サイトTOP別館TOPコンテンツTOP

第百八十二章

ヌウのパピルスより


 オシリスを確立せしめ、静かなる心に空気を与え、同時に、トトとホルスの諸敵を撃退せしむ章。

 オシリスはその変形にてここに来たり、保護せられ、強くせられ、トト自らの意思の作用にて下界に於いて護衛せらる、シュウは日々、彼の上に没す。

 トト曰く、

「我はトトなり、完全なる書記生にて、その両手は純潔なり。二角の主にして邪悪を破壊する者なり、正義と真理<マアト>の書記生にして、罪を忌み嫌う者なり。視よ、彼は法律の主、知恵と理解の言葉を発する者、その言葉は、二つの大地<アケト・タウィ>を支配する者たる、ネブ=エル=チェルの神の葦筆なり。

 我はトトなり、正義と心理の主、そを神のために試みる者、言葉の本質の審判者、その言葉を以って暴逆に勝つ者なり。

 我は暗黒を消散せしめたり、旋風と荒天を撃退せり。而して我は、オシリス=ウン=ネフェルが之を生める母の胎内より出で来る時、之に愉快なる北の微風を与えたり。
 我はラーの如くオシリスを没せしめたり。我は静かなる心、即ちアメンテトに住まう聖なる霊魂を活動させ、ヌトの子なるウン=ネフェルに喜びの叫びを発せしめんがため、彼を「隠れたる場所」に入らせたる。

 我はトトなり、ラーのいとし子、力の主、彼の為すことを栄光ある終結に至らしめる者、幾百万年の舟の中にある大いなる魔術師、法律の主、二つの大地の服従者、その言葉に力を与える者、その言葉によって反対と争いを制する者、また、その神廟のうちにおいて、ラーの意思を履行する者なり。

 我はトトなり、オシリスを、その諸敵に勝利させる者なり。

 我はトトなり、黎明に命令を発する者。オシリスが己の時節に転覆した後、再び天と大地と下界との案内者に従い、全ての国民と、すべての人民との生命の創造者に従い行く。我は、発する言葉によりて、隠れたる場所にありしオシリスに空気を与えたり。而して、オシリスはその諸敵を討つ力を得たり。

 我は汝に来たれり、タ=チェセルの主、オシリス、アメンテトの汪氏、而して汝は永久に強められたり。我は我が手に保護を有し、一日一日のうちに力を得、汝の肢体の保護者として永久を置く。保護と生命とは汝が背後にあり、而して汝のカーは、力を持ちて崇められん。

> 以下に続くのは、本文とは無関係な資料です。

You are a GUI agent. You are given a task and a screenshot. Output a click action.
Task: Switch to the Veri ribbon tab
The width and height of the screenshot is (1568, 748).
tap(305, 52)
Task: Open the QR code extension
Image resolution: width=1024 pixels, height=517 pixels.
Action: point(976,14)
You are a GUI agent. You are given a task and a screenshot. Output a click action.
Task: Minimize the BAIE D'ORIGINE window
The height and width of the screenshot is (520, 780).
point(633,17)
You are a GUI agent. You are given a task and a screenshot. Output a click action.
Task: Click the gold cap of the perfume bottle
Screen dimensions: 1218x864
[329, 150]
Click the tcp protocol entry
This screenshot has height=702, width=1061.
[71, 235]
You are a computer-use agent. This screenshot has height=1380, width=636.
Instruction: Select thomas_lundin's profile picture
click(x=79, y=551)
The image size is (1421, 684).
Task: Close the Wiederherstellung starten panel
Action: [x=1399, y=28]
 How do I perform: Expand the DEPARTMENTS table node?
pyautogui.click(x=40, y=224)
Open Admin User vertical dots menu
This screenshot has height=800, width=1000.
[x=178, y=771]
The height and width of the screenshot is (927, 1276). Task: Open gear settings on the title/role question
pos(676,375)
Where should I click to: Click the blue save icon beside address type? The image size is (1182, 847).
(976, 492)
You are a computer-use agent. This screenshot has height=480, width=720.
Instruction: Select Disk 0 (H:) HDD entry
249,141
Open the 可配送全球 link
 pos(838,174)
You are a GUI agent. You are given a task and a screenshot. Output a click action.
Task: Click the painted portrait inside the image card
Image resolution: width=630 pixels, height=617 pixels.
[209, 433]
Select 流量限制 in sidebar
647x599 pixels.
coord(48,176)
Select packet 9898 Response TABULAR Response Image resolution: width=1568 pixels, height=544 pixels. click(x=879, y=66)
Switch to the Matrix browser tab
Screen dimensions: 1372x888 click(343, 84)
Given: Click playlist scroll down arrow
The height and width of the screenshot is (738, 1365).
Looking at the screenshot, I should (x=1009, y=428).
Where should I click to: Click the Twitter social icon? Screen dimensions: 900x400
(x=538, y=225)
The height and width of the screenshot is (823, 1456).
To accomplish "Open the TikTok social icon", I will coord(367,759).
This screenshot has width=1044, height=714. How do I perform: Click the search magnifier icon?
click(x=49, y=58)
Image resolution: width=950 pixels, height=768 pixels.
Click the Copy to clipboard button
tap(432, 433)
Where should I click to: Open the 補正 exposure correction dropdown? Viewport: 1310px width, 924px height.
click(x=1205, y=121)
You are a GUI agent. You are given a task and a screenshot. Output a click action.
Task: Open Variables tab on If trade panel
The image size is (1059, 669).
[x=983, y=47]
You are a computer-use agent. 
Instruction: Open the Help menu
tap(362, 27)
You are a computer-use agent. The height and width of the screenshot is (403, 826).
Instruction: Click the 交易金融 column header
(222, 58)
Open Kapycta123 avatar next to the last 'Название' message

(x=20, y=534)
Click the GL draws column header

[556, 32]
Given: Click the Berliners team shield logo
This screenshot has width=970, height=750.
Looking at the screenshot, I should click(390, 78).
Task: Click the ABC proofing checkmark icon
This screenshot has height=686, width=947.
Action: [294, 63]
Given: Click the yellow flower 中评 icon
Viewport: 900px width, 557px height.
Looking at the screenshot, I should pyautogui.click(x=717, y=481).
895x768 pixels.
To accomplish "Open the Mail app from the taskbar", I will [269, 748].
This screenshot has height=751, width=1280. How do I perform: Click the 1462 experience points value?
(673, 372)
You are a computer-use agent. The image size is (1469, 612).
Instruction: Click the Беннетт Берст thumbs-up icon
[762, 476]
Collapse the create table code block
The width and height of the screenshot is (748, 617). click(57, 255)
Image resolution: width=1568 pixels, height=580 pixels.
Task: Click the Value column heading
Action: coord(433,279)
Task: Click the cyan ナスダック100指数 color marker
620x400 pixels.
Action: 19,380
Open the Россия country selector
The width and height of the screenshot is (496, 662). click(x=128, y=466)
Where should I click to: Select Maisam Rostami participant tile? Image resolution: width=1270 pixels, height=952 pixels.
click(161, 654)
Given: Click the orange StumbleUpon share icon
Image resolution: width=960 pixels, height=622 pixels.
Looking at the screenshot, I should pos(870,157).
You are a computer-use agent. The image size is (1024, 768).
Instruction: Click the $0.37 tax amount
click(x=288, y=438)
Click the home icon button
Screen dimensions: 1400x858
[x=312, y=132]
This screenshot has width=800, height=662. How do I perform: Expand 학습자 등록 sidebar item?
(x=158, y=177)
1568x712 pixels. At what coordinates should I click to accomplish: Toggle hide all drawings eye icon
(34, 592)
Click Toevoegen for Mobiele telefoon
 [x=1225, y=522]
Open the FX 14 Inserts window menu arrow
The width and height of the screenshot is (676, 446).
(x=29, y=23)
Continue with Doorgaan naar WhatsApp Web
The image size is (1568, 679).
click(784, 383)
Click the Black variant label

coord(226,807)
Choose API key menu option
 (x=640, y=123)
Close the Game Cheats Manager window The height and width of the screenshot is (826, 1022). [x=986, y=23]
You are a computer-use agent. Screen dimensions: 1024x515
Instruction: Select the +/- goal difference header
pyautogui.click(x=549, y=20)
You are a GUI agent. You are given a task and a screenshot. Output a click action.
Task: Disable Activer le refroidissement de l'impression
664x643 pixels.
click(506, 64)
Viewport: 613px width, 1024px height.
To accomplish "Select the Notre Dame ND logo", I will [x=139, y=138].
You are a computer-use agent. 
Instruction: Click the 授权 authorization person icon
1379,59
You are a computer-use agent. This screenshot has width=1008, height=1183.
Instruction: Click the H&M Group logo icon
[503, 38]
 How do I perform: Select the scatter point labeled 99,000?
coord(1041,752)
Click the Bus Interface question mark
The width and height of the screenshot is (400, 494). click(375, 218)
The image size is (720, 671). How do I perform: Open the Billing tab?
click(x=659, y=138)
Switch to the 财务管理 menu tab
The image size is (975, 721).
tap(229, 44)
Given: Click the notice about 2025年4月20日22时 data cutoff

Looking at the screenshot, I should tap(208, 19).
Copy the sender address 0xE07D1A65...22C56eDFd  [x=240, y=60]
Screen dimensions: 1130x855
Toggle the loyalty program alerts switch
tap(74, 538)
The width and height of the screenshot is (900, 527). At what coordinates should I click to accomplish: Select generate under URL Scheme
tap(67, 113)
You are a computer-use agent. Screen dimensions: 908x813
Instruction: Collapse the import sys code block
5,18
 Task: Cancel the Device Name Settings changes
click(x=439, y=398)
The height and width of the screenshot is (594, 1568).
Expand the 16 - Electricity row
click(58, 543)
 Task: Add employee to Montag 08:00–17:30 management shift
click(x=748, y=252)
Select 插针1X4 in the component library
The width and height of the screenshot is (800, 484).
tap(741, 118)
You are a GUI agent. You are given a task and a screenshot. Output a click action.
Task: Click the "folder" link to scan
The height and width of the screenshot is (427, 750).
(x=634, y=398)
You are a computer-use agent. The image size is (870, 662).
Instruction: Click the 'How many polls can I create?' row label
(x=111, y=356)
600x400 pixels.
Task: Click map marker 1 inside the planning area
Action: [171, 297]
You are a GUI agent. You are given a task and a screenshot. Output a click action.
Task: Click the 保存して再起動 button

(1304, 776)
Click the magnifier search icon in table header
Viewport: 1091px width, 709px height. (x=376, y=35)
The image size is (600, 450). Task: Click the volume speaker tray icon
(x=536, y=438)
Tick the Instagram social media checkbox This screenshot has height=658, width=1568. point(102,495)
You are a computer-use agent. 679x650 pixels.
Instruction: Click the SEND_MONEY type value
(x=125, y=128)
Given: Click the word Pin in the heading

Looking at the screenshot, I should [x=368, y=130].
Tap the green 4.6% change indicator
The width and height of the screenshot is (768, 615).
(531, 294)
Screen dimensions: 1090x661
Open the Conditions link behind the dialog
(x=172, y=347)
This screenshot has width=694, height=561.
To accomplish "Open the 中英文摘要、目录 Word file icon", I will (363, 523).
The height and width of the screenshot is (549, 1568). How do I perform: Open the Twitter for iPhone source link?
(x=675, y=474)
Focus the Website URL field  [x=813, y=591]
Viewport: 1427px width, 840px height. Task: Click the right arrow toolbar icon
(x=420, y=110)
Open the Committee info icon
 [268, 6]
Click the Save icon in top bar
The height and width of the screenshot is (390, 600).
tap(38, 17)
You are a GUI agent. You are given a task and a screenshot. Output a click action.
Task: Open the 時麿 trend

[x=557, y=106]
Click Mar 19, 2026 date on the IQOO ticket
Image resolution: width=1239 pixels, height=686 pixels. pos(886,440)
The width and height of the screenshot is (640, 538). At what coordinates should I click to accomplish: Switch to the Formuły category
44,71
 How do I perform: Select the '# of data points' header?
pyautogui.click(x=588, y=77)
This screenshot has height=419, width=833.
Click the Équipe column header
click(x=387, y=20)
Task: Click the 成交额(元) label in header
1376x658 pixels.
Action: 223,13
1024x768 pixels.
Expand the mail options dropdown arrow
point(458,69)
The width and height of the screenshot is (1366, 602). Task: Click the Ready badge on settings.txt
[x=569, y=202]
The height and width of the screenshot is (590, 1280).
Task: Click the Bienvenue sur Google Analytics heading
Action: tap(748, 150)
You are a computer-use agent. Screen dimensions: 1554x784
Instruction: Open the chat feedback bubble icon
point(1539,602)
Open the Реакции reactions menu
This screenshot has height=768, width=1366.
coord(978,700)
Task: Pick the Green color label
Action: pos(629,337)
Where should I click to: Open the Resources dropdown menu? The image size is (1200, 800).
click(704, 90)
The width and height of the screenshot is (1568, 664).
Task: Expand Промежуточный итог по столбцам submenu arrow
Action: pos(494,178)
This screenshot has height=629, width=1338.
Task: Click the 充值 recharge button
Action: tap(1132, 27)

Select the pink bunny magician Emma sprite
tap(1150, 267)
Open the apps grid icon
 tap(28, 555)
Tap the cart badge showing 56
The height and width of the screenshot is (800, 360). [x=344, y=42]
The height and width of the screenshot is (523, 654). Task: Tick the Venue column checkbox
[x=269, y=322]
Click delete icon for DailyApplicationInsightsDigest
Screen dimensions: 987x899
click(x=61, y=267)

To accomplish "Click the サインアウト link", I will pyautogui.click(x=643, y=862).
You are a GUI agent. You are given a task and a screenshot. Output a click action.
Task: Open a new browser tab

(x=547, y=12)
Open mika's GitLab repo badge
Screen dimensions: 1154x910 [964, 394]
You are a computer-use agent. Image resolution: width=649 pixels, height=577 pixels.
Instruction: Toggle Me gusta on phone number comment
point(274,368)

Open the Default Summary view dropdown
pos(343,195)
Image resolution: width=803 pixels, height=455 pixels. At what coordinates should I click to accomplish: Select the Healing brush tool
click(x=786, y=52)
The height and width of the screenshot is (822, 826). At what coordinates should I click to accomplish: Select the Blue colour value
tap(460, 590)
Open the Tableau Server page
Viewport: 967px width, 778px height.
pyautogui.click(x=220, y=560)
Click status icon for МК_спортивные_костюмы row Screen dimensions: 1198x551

 ドゥアトの主、アメンテトの君、天における勝利者にして征服者は、彼の上に置かれたるアテフ冠を手にする。
 彼は白冠を戴き、杖と鞭とを握る諸々の魂を統べる者。ウレレト冠(?)の強大者たる彼の前に神々は集合す。其の名はウン=ネフェル(顔美しきもの)なり、悠久に存在すべき彼の四肢に、彼に対する愛が行き渡る。

 今、汝を敬礼し奉る、アメンティに在る者たちの主宰にしてて、すべての人間を生まれ変わらせ、自らも若返る者。
 汝は来たりて汝の時節に住し、かつ汝は[ここらへん欠損]…よりも美しき者。汝の子なるホルスは汝のために復讐せり。
 アトゥムの威厳は汝に与えられるだろう、ウン=ネフェルよ。汝は蘇る、アメンテトの牡牛よ。汝はヌトの身体の内に確立さる、而してヌトは汝と一体化し、汝とともに出現す。汝の心は是を指示する者の上に確立され、而して、汝が心は(死したる後も)元のままなり。
 汝の鼻は生命と力を備えて硬く定まり、汝は生きる、汝は一日一日ごとに若返る。
 勝利の中にあるオシリスは偉大なり、汝は生命<アンク>を備えて確固として立てり。

 我はトトなり、我はホルスを慰安し、荒天の時節にある二人の聖なる闘争者(セトとホルス)を宥めたり。
 我はトトなり、我はセケム(レトポリス)において、「夜の供物」を作れり。
 我はトトなり、我は日々テプの町に来れり。供物と奉納物とを調達し、呑むところなく菓子をそのカーに与えたり。
 我はオシリスの肩を保護せり、我は彼をミイラにせり、我は彼の香を芳しくし、しかも美しく、神々の如くせり。

 我はトトなり、日々ケル=アハの町を訪れり。我は網具を結束し、マアンケトの舟を整頓し、日々この舟を東より西へと運航させる。
 我は高く崇められ、我が名、"その顔の崇められたる者"において、如何なる神よりも高し。
 我は"道の開拓者"なる我が名において、美なるものを開けり、永遠に存在するオシリス=ウン=ネフェルを賛美し、かつ拝礼す。」


頑張って、だいぶ簡単めの文にしてみましたがヤッパ難しいですかそうですか。
簡単に言うと、ここで「オシリス」と言われているものは、神としてのオシリスであり、死してオシリスと一体化すべき死者でもある。
オシリス神の保護者であるトト神は、死者の保護者でもあり、オシリスの敵を打ち払うということは、死者の敵も打ち払ってくれるということである。

…そんなとこですかねぇ。
死者にとってはきっとありがたい神様だったことでしょう。